By Najam Sethi
03 Oct 2014
The MQM is in the throes of insecurity, confusion and division. Nowhere is this more evident than in the behaviour and utterances of its leader-in-exile, Altaf “Bhai” Hussain.
The unprecedented fear and insecurity in the rank and file of the MQM is driven by one singular fact revolving around the murder of Dr Imran Farooq in London a couple of years ago, following investigations by the British authorities to investigate Altaf Bhai’s political connections and links with his activist-supporters in Karachi, South Africa and elsewhere. These murder-related investigations have then branched off into detailed inquiries about the source and extent of Altaf Bhai’s incomes and properties in the UK and are focused on matters related to money laundering. Apart from Altaf Bhai, several senior MQM leaders in London have been investigated, detained and enlarged on bail. Altaf Bhai himself has had to cool his heels in the clink for a day pending bail in a money laundering case.
But it is the murder case that hangs like the sword of Damocles over Altaf Bhai’s head. It is known that the British police are very keen to lay their hands on two MQM activists who disappeared into the bowels of the ISI two years ago after they fled from London to Karachi via Sri Lanka following the murder of Dr Farooq. If they were to be deported to the UK and confessed to their crime and links with Altaf Bhai, it is feared it might be curtains for the MQM leader. That is why Altaf Bhai is acutely sensitive to what the Pakistani military establishment thinks about him and the MQM. That is why he is constantly blowing hot and cold against the military, now supporting democracy and parliament and then calling for martial law to “save the country”, now welcoming the appointment of Gen Rizwan Akhtar as the new DGISI and then asking why Gen Akhtar was fixated on “targeting the MQM” when he was DG Sindh Rangers tasked to clean up Karachi.
In an extraordinary move, Altaf Bhai has now publicly addressed 14 critical questions to the military establishment that show that he is deeply worried and upset about the aims and objectives of the Rangers-led Operation Clean-up in Karachi that is seemingly concentrated on hard-core MQM activists more than on any other party’s supporters. It has also thrown the MQM rank and file in Karachi into disarray and precipitated much internal squabbling and some significant desertions.
The MQM’s relationship with the military establishment has had many ups and downs since its formation in 1984 at the behest of General Zia ul Haq in order to combat PPP-Sindhi nationalism following the MRD movement. It conspired with the military establishment led by General Aslam Beg and General Hameed Gul to oust the government of Benazir Bhutto in 1990. But when it tried to flex its muscle during the government of Nawaz Sharif after the exit of both Generals Gul and Beg, it was ruthlessly put down by the then Karachi corps commander, Gen Asif Nawaz Janjua, and Altaf Bhai fled to self-imposed exile in London. After Bhutto returned to power in 1993, she sent the Rangers under Gen Naseerullah Babar into Karachi to “sort out” the MQM. But the MQM returned to power with the advent of General Pervez Musharraf in 1999 because he was in desperate need of political allies after scuttling both Bhutto and Sharif in 2008-13. Subsequently, the MQM was in and out of government, constantly holding Karachi to hostage and exacting a terrible price for its displeasure at the Zardari regime for not showering it with ministries and funds.
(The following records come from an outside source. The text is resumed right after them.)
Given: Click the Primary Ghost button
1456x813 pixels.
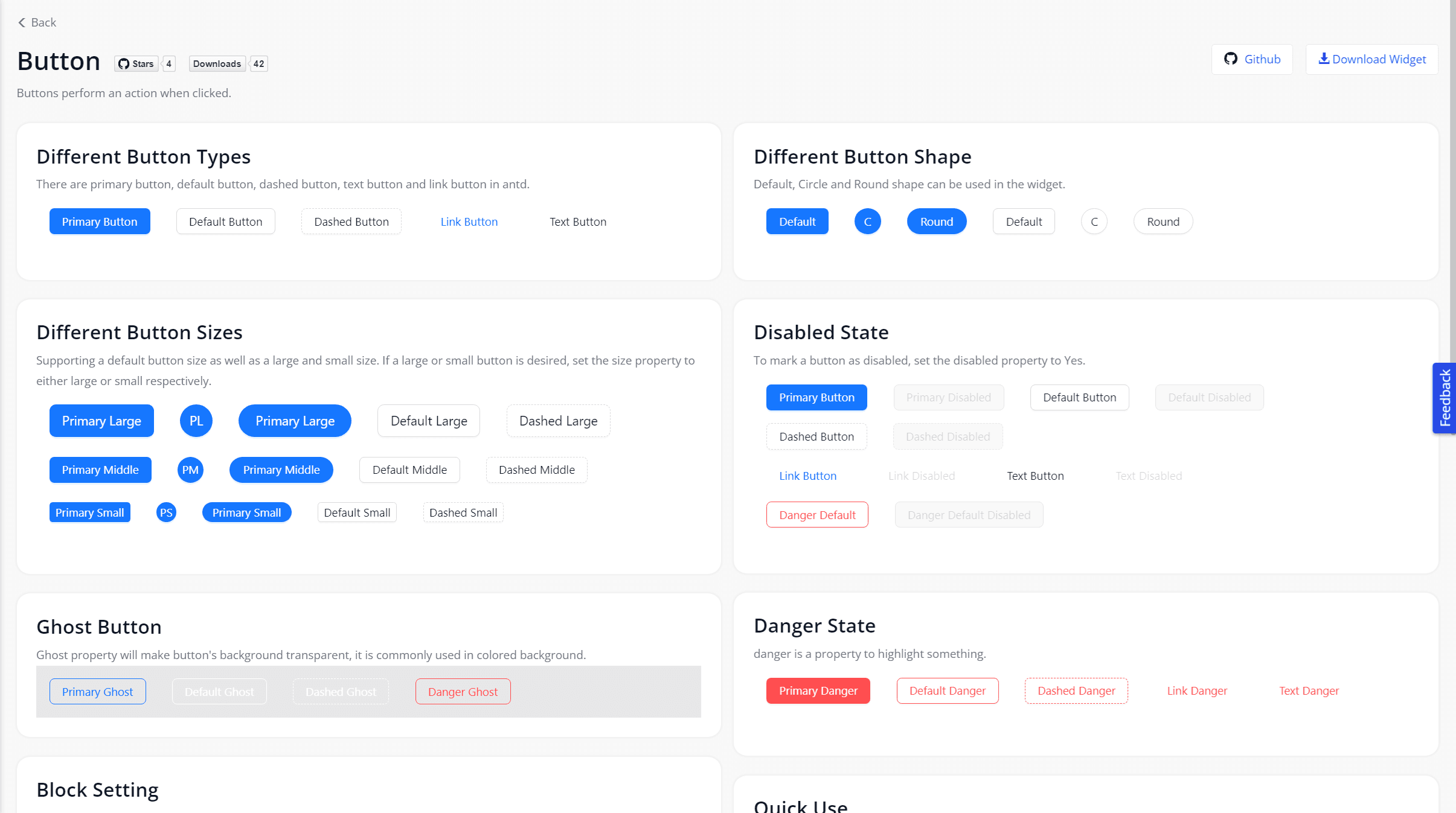Looking at the screenshot, I should 97,690.
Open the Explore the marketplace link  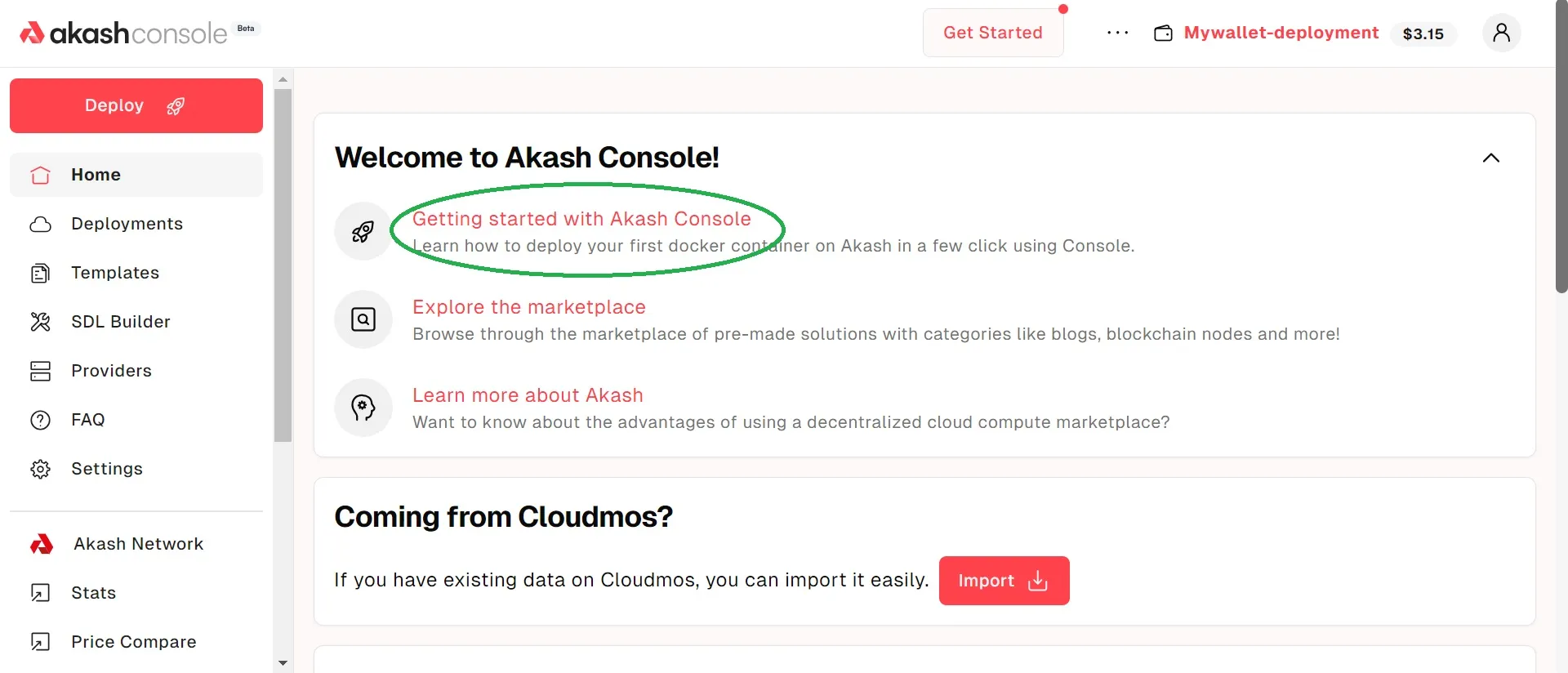528,307
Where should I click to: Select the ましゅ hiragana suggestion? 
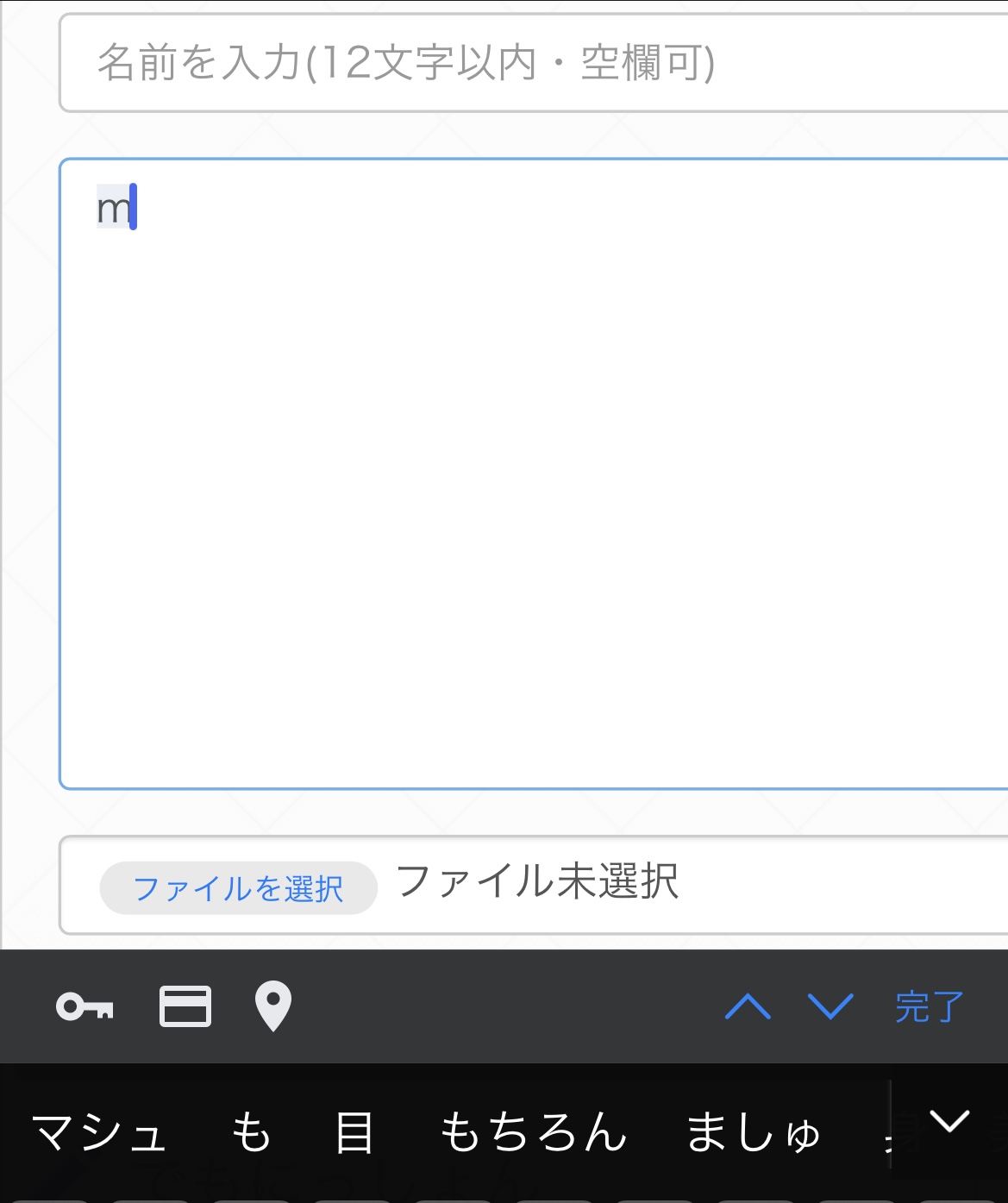pos(753,1132)
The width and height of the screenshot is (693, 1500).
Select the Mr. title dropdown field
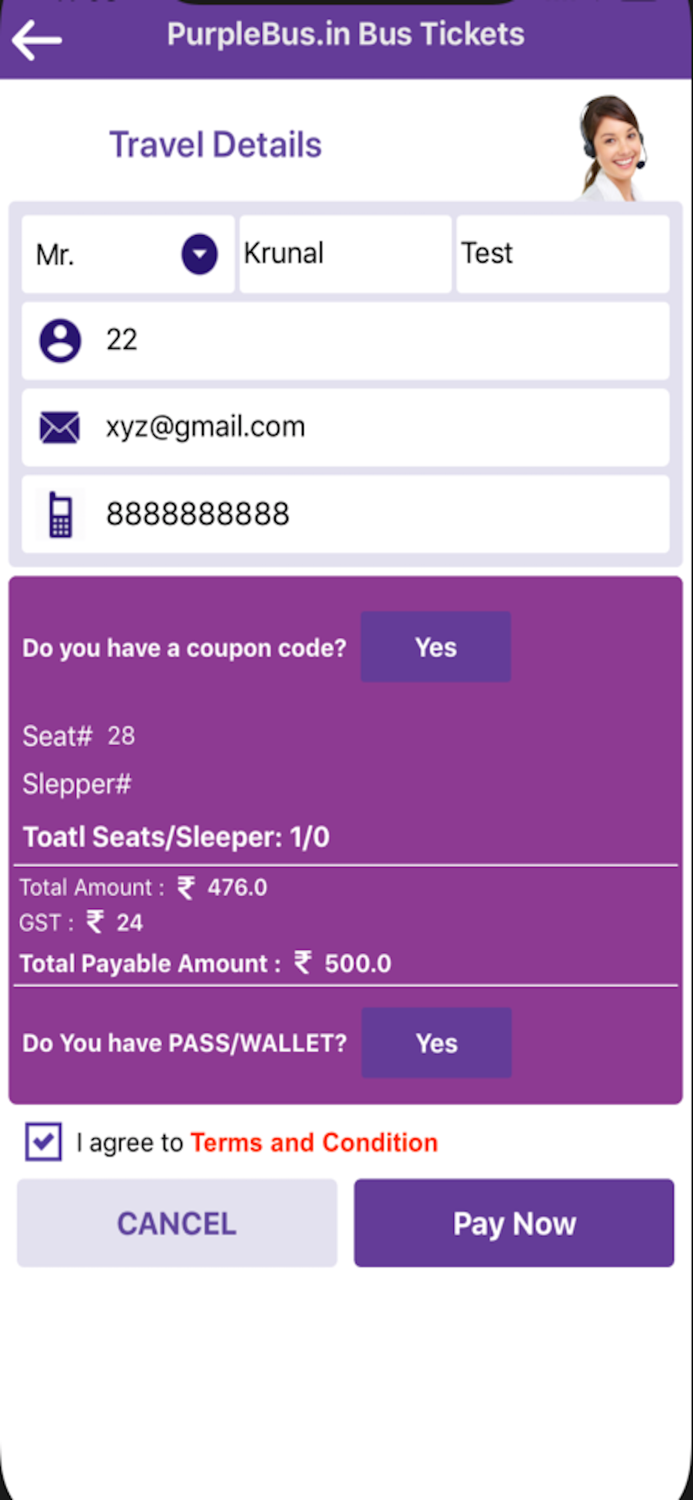100,253
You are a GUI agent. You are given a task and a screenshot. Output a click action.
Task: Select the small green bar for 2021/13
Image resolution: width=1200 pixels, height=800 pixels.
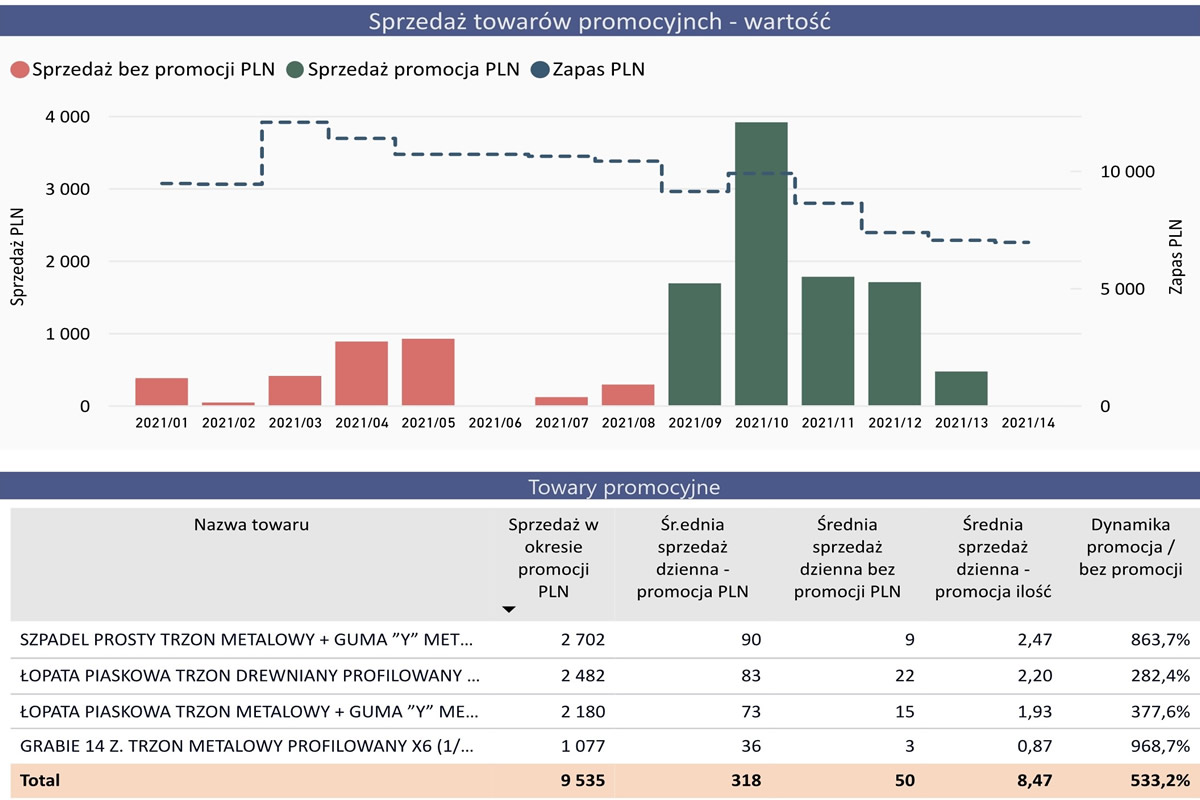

The arrival of Nawaz Sharif has, however, unleashed a new anti-MQM dialectic not dissimilar to the one in 1990: the Sharif government doesn’t need to pander to the MQM because it doesn’t need its electoral support to govern in Islamabad or Lahore while the stability and security of Karachi is critical to Sharif’s economic development agenda — hence the use of the Rangers to “clean-up” Karachi all over again. Matters have worsened for the MQM with the new challenge from Imran Khan for the heart and minds of Karachi’s youth bulge as evidenced by the huge turnout in his latest Jalsa.
This is therefore a moment of acute crisis for the MQM. It is hunted in London and Karachi alike. It administrative fate is in the hands of the Sharif government and the military establishment, which is why it is in turn both pro-military and anti-Sharif and vice versa, depending on the situation at hand, because there is no guarantee that it can save itself either under a pure military regime which might be pro-Imran Khan rather than pro-MQM or under the Sharif government which is more sympathetic to the PPP in Sindh rather than the MQM because of Zardari’s unstinting support in parliament for the PMLN government.
Under the circumstances, Altaf Bhai’s unpredictable outbursts are full of sound and fury signifying an unprecedented existential crisis.